All the best jokes make a serious point, klangklangston. That's what makes them amusing, rather than merely pointless.

The yomango meme is amusing because it reminds us of what we already know in our hearts: that brand-name goods are worthless crap, and there's no need to pay for them.
posted by cleardawn at 9:58 AM on August 1, 2005


cleardawn : "All the best jokes make a serious point, klangklangston. That's what makes them amusing, rather than merely pointless."

In my experience, the best jokes are the ones unburdened by serious points. That's what makes them amusing, rather than didactic.
posted by Bugbread at 11:06 AM on August 1, 2005


dial-tone wrote:

"That's not what they said."

hitting someone over the head with a baseball bat is quite clearly a potentially murderous act, and one that often results in death. in fact, it is more likely to kill or maim than not.

yeah, so, i wouldn't recommend it for shits and giggles. Yomango on the other hand--well, that's up to you.
posted by RedEmma at 1:55 PM on August 1, 2005


Bugger. Thanks for the heads-up, different. And thanks for the link to Google, ya smartass.

I guessed the university wrong and that was a parameter in all my attempted searches. Hence me having no luck. I coulda sworn it was ECU, not Murdoch.

I've made similar mistakes before. All in all a good reminder on correct Googling strategies.
posted by uncanny hengeman at 7:46 PM on August 1, 2005


IndigoJones, you will of course understand why I, a left anarchist, don't care very much for the argument that "Breaking the law is illegal!"

And please, don't preach about "self-respect" and "common decency" when the effect of those tropes is to reinforce subjugation; I could just as well claim that no self-respecting poor person should pass up a chance to steal from a big corporation that gets rich by contradicting common decency. This would indeed boil down to slightly more than me pointing to "definition 1" while you emphasize "definition 2", unless of course you think that the American colonists should have had the common decency and self-respect to follow the laws of their God-given King and Parliament, or that a self-respecting slave should have had the common decency to not deprive his master of his property by running away. That's the problem with conservative defenses of propriety: at what point does one start the clock -- and which people do you count as "human"?

So while I might agree about "those bratty and/or spoiled kids", I consider them at the very worst the lesser evil.

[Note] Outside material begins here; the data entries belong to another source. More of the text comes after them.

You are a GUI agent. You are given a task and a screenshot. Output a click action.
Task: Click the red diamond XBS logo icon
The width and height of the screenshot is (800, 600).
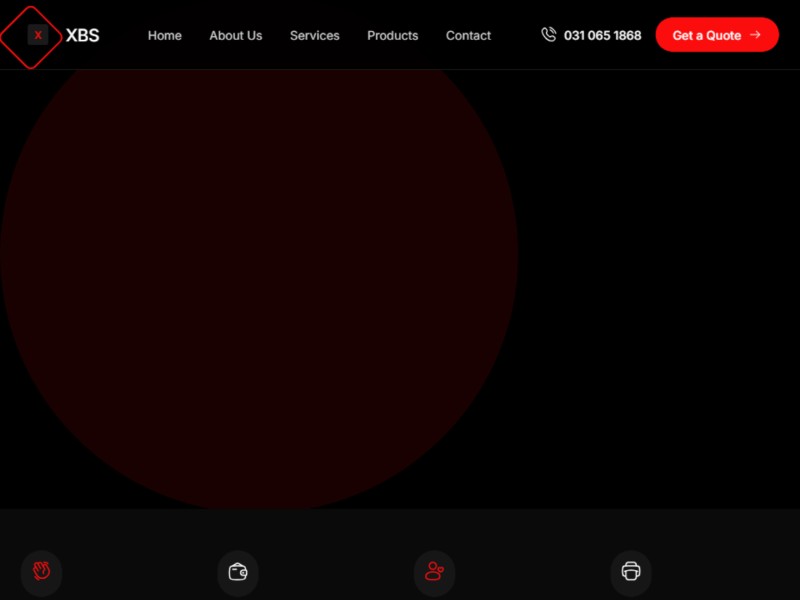(36, 36)
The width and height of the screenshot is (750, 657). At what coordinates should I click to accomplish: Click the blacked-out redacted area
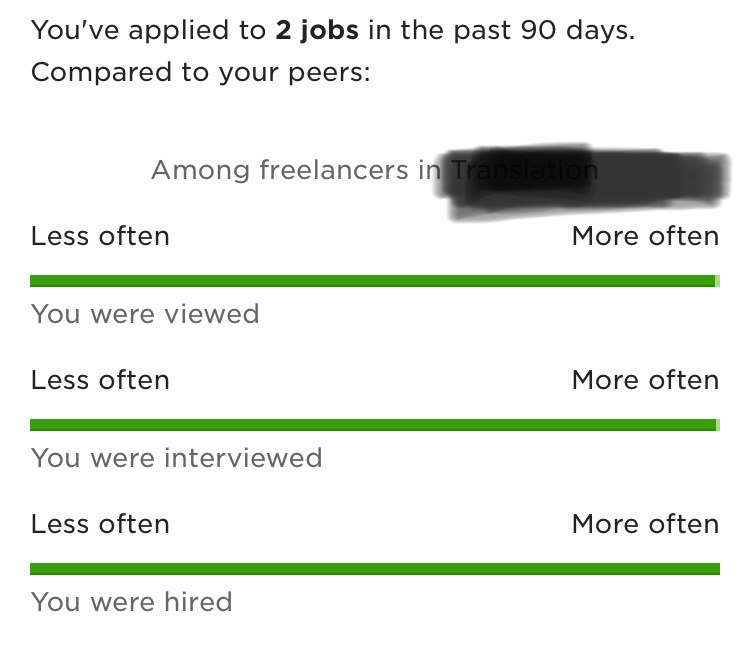(x=582, y=179)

And if choosing the lesser evil is not what America is all about, why do we have elections between politicians?
posted by davy at 10:27 PM on August 2, 2005 [1 favorite]

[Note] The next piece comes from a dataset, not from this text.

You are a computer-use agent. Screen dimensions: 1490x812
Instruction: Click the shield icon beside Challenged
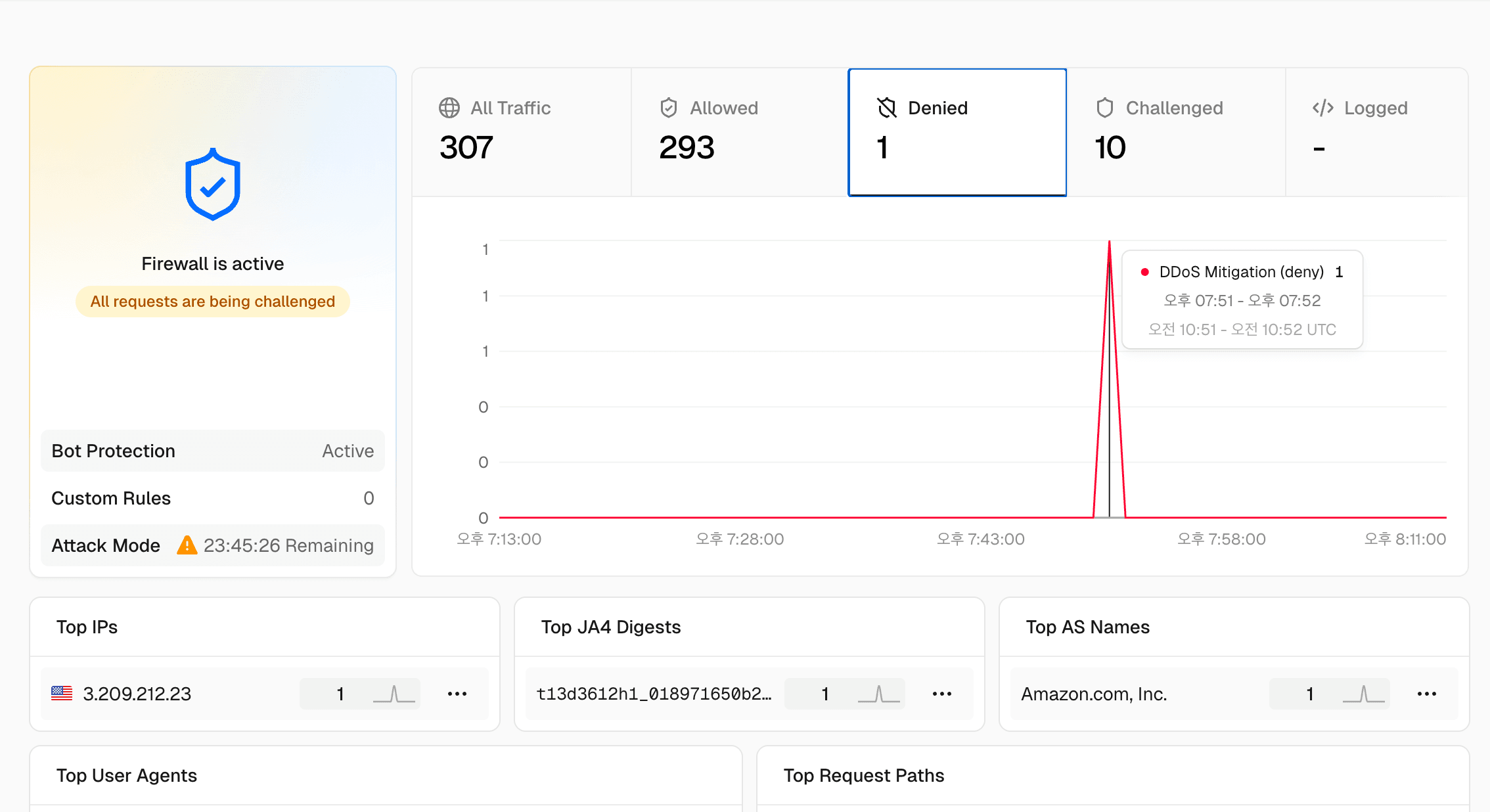[x=1105, y=108]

"If you can't tell the difference between this and Black Bloc, I'm afraid that you might not be very sophisticated and might want to stay away from manifestos in general."
It seems your definition of "sophisticated" is "stealing other people's property and making up bullshit pseudo-intellectual rationalizations to justify it", in which case, yes, I'm not "sophisticated", nor do I want to be.

If you participate in "yomango", you aren't some uber-cool protestor against "capitalism", you are a thief, period, and you deserve to be treated like one.
"The yomango meme is amusing because it reminds us of what we already know in our hearts: that brand-name goods are worthless crap, and there's no need to pay for them."
Bullshit! If they're "worthless crap", why do you want these goods badly enough to steal them? What a ridiculous excuse to indulge in antisocial narcissism.
posted by Goedel at 12:35 PM on August 18, 2005


Goedel: I believe brand name goods are worthless crap, while you, perhaps, do not. Neither of us would steal them.

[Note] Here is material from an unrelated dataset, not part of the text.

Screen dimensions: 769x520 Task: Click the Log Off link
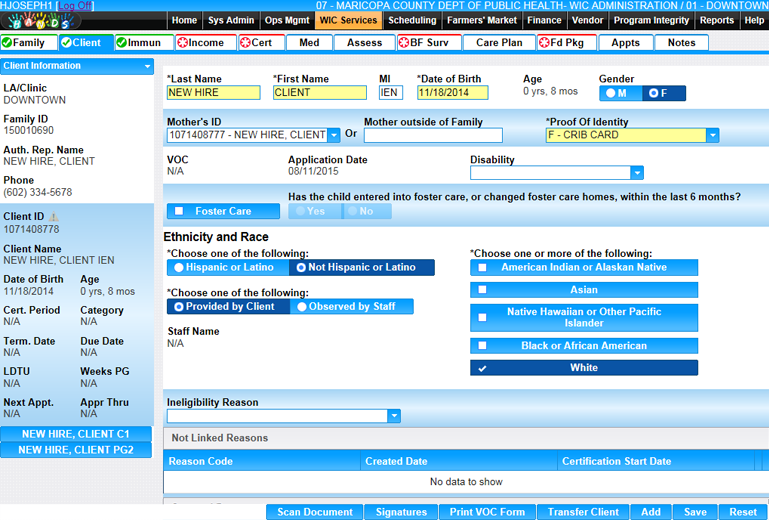click(77, 5)
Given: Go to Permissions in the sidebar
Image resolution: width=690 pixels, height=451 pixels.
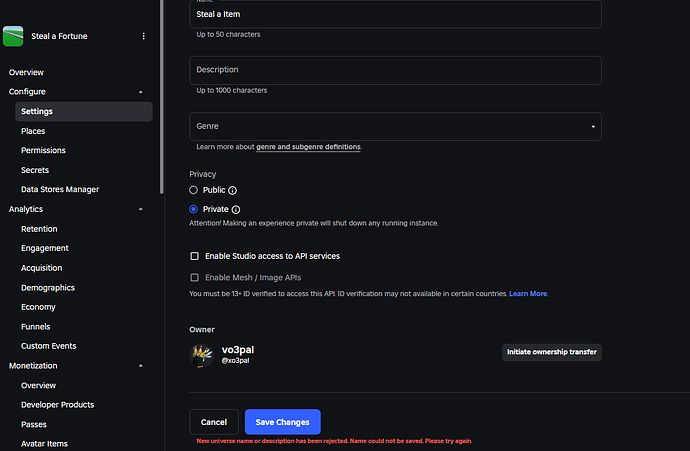Looking at the screenshot, I should [x=43, y=150].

"Antisocial narcissism" to my mind is a good description of the whole brand-marketing culture.
posted by cleardawn at 4:33 PM on August 20, 2005


Goedel: "If you participate in "yomango", you aren't some uber-cool protestor against "capitalism", you are a thief, period, and you deserve to be treated like one."

Right on! And we should cut their hands off, goddamnit! Then fire 'em outta a rocket into the sun! That'll show 'em that there's nothing funny about threatening private property rights, buncha commie fags! We take this shit seriously! U! S! A! U! S! A!